(2019-07-10) Submission process details updated.
(2019-05-22) Training data for the Wikipedia Feature articles are available  here.
(2019-06-02) Training data for the Wikinews articles is now available to download here
(2019-06-30) Test data for the Wikinews articles is now available to download here
(2019-07-03) Testing data for the Wikipedia Feature articles are available here.  

The objective of the Headline Generation (HG) task is to explore some of the challenges highlighted by current state of the art approaches on creating informative headlines to news articles: non-descriptive headlines, out-of-domain training data, and generating headlines from long documents which are not well represented by the head heuristic.

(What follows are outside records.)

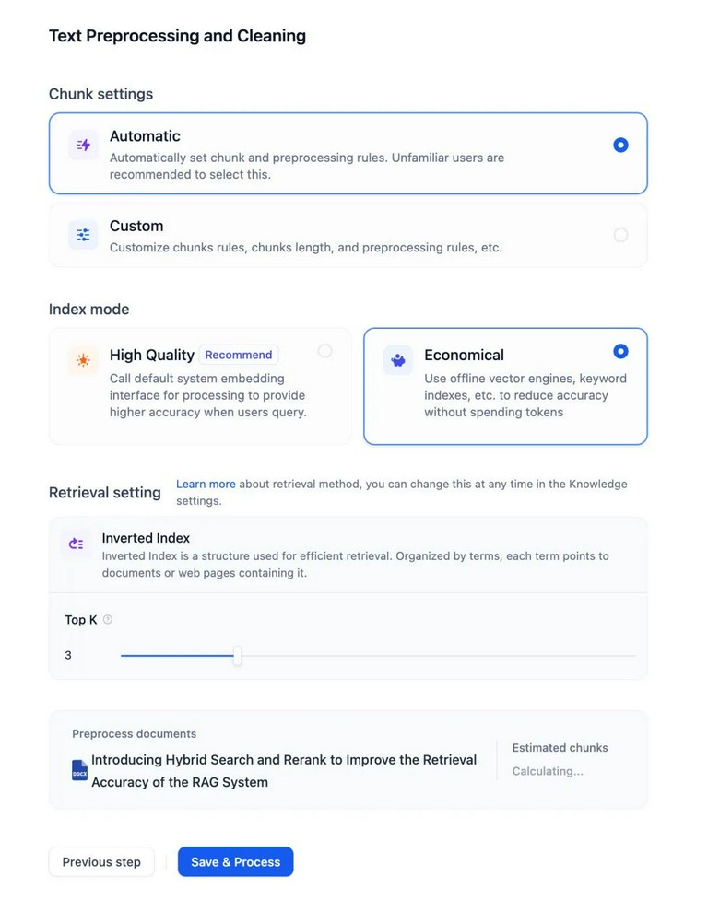Select the Custom chunk option card title
Image resolution: width=708 pixels, height=900 pixels.
[136, 226]
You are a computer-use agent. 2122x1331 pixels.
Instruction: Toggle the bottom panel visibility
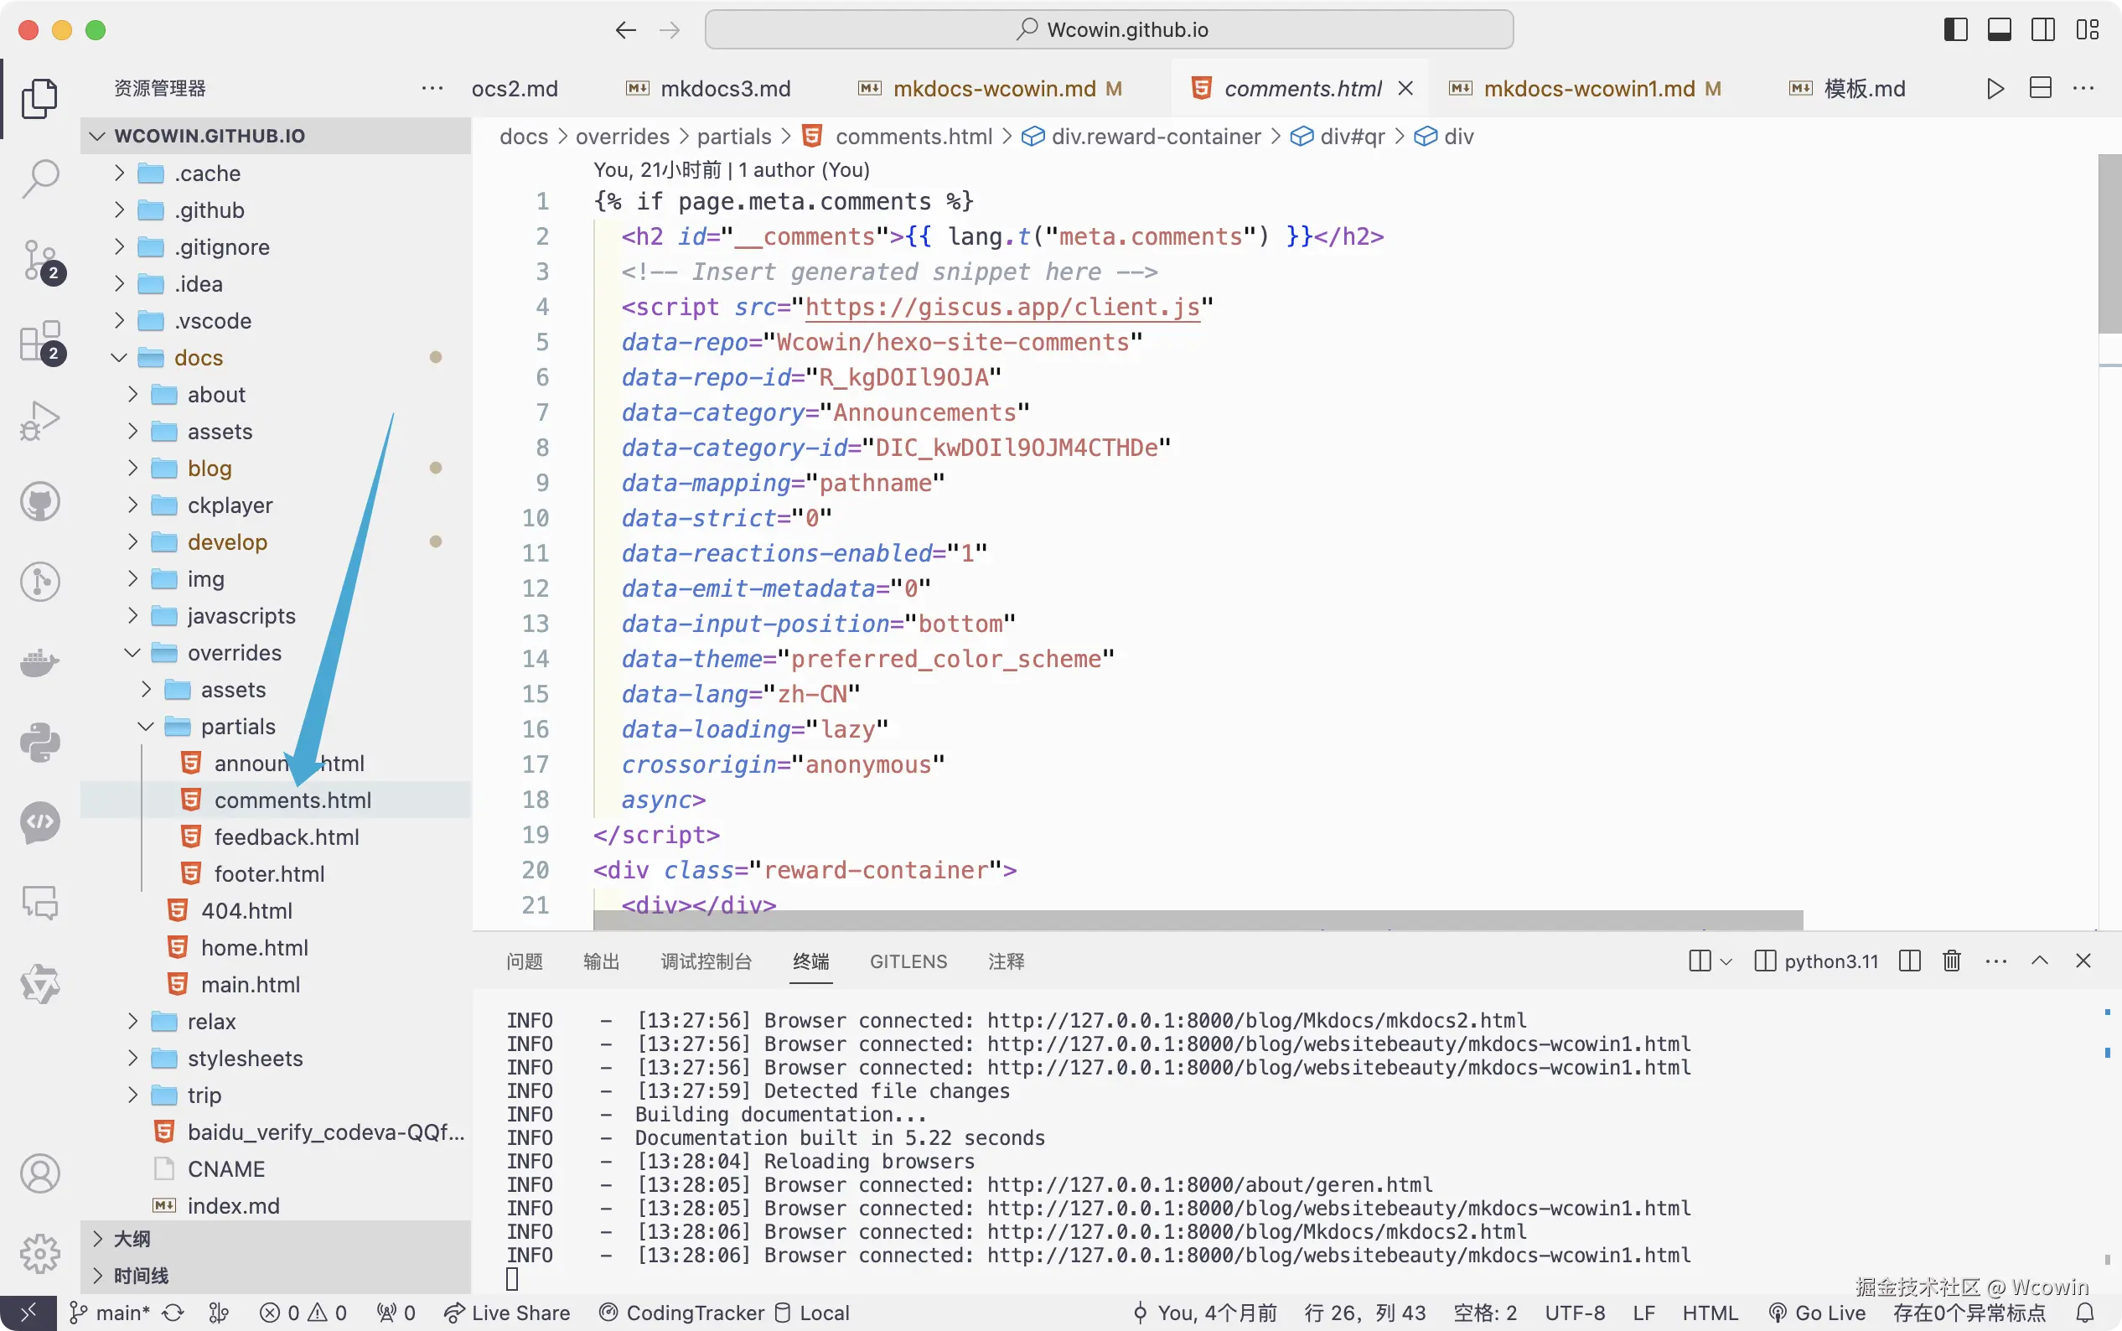tap(1999, 30)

We propose to make available this large set of  training data for headline generation, and create evaluation conditions which emphasize those challenges.  Our data sets will draw from Wikinews as well as Wikipedia.  The latter set will leverage data previously released for the MultiLing 2015 and 2017 tasks.  For Wikinews systems will attempt to generate news headlines and for the Wikipedia both title and main section headings given the respective documents with the headlines or title and subject headings removed. Participants will be required to generate summaries for at least 3 languages, which will be evaluated via both automatic and manual methods.

The manual evaluation will consist of pairwise comparisons of machine(-generated) summaries. Each evaluator will be presented the human(-generated) summary and two machine summaries. The evaluation task is to read the human summary and judge if the one machine summary is significantly closer to the human summary information content (e.g. system A > system B) or if the two machine summaries contain comparable quantity of information as the human summary. The manual evaluation will be carried out by native / fluent volunteers and participation is strongly encouraged.

The automatic evaluation will be primarily performed by HEVas system, which measures the quality of a headline both in terms of informativeness and readability. Secondary automatic evaluations may include other established automatic evaluation methods.


 Please refer to the call for participation regarding important dates for the task.

The task coordinator is dr. Marina Litvak (litvak.marina at gmail dot com) and the task mailing list is multiling19hg at scify dot org.

Participants should submit results via email to the task coordinator with the subject line:
[multiling19][headline generation results] [systemid]
where [systemid] an identifier or description of the participating organization or system.

If the results are accompanied by a paper or technical report of the system, it should be submitted by the process described in the call for community task participation.
The result submissions procedure will be announced once the test data are released.